* [Text shown]:
Dorsett didn’t score against Minnesota but was a key figure, leading Canuck forwards with 18:18 of ice time and defending Vancouver’s lead late in the third period.

Dorsett wasn’t even guaranteed a roster spot when training camp opened, but is Exhibit A that the new coach will reward you if you play well. Dorsett’s impact, including in the dressing room where a lot of teammates are rooting for him, can’t be overstated in the Canucks’ strong start.

DEL BLOCKO

Defenceman Michael Del Zotto blocked six shots and, as he has been each game for the Canucks, was engaged at both ends of the ice. Some nights his advanced stats are not flattering and we’ve seen the “risk” side in the defenceman’s risk-and-reward style.

But with top defenceman Alex Edler and third-pairing blueliner Troy Stecher out four to six weeks with knee injuries, the Canucks would be in crisis without Del Zotto to eat up minutes and play in all situations.

As far as the minutes go, his 23:11 against the Wild was behind Chris Tanev’s 24:08 and Ben Hutton’s 25:14. Fourth defenceman Erik Gudbranson logged 20:25. These four will have to thrive for the Canucks to stay above .500 without Edler and Stecher.

AND FINALLY

We made it 1,000 words without spending any on Canucks goalie Anders Nilsson, whose 29 saves against the Wild gave him two shutouts in three starts on the road trip after waiting until Game 5 to get a chance to play ahead of incumbent Jacob Markstrom.

Of course, between those bagels in Ottawa and Minnesota, Nilsson was torched for four goals on 17 shots in Boston and did not survive the first period of the Canucks’ 6-3 loss to the Bruins last Thursday.

So, what do the Canucks have in Nilsson, the six-foot-seven human eclipse? They have competition in goal, where there are two players eager to prove they can start in the NHL. And that’s what general manager Jim Benning wanted when he signed Nilsson as a free agent.

* [Listed entries]:
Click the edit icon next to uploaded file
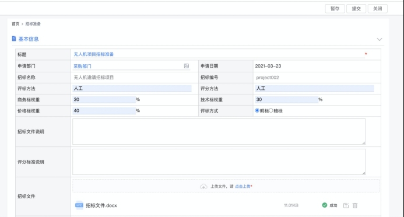404x217 pixels. tap(346, 205)
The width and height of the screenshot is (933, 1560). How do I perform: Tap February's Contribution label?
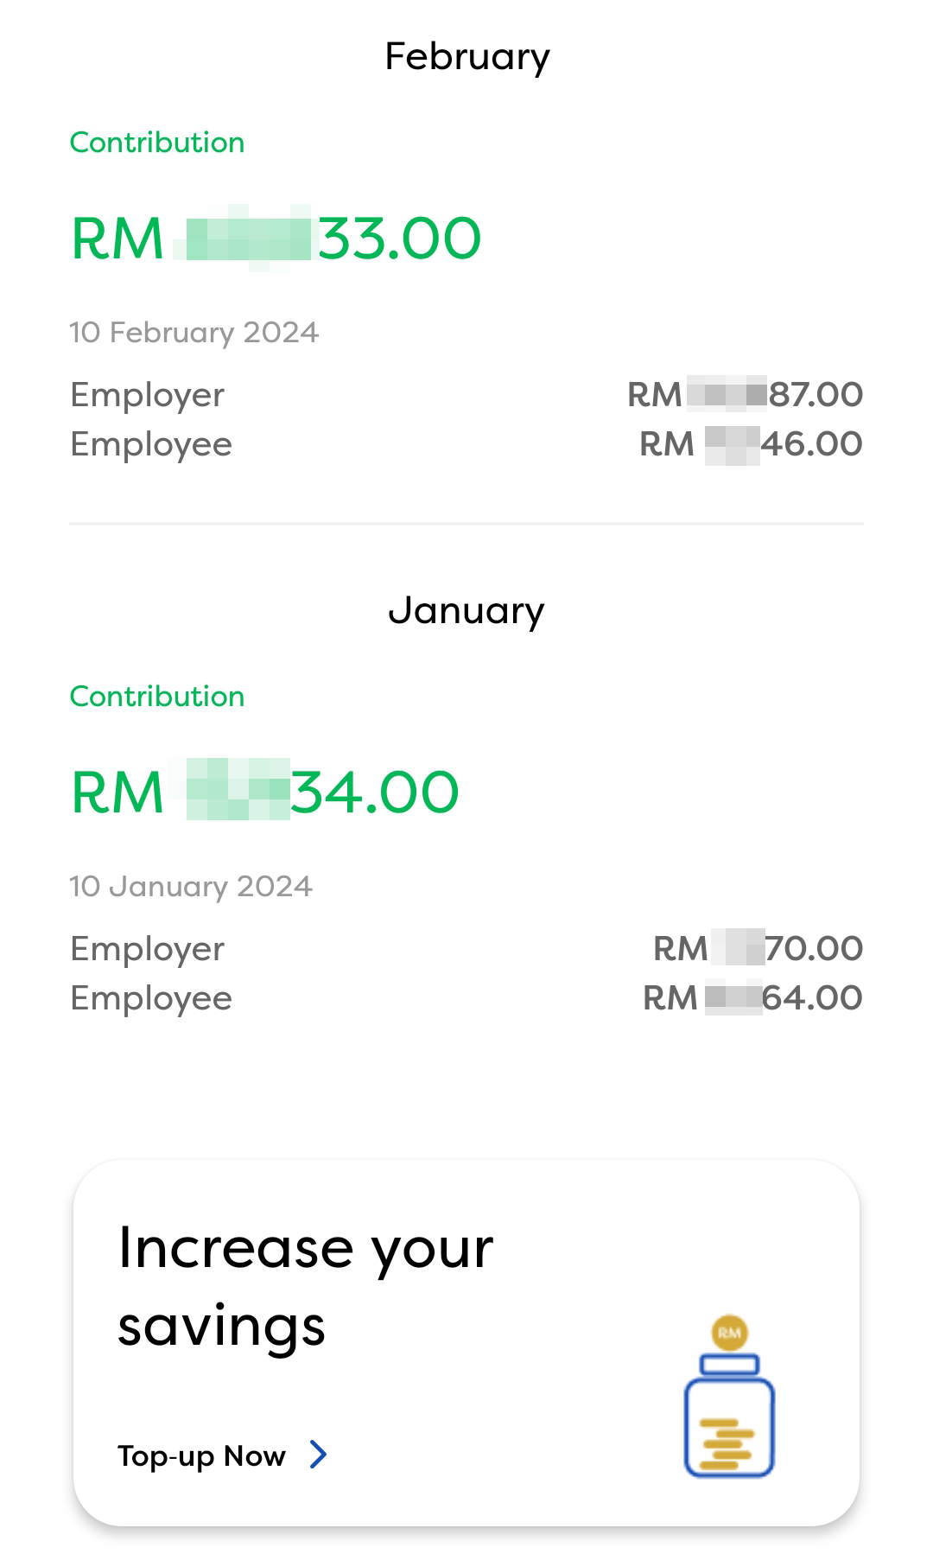click(x=157, y=143)
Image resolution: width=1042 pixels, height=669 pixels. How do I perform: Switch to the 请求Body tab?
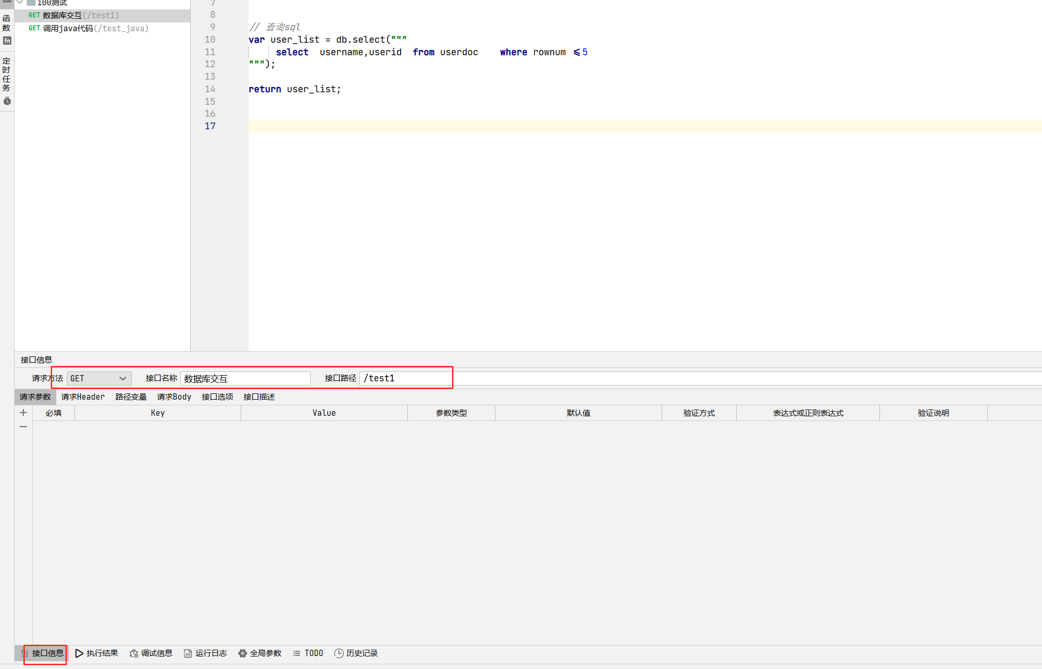[x=174, y=397]
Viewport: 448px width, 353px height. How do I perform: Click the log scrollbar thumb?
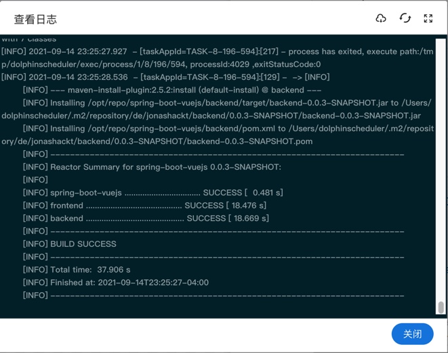point(441,307)
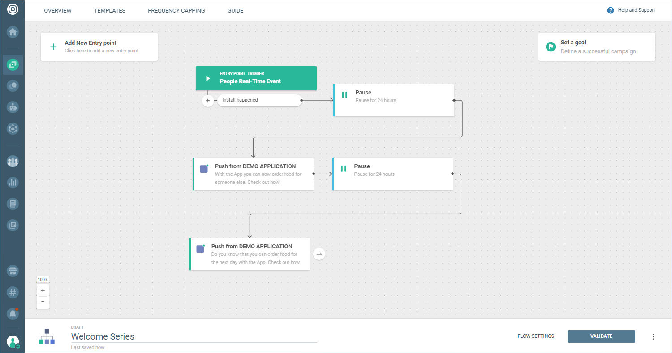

* [Problems]:
A) Using the Canucks column, explain why the team would be in crisis without Michael Del Zotto.
B) From the Canucks column, transcribe the part that opens with the words "But with top" and closes with "in all situations.".

* [Per-task answers]:
A) Top defenceman Alex Edler and third-pairing blueliner Troy Stecher are out four to six weeks with knee injuries. That leaves the Canucks relying on Del Zotto to eat up minutes and play in all situations.

B)
But with top defenceman Alex Edler and third-pairing blueliner Troy Stecher out four to six weeks with knee injuries, the Canucks would be in crisis without Del Zotto to eat up minutes and play in all situations.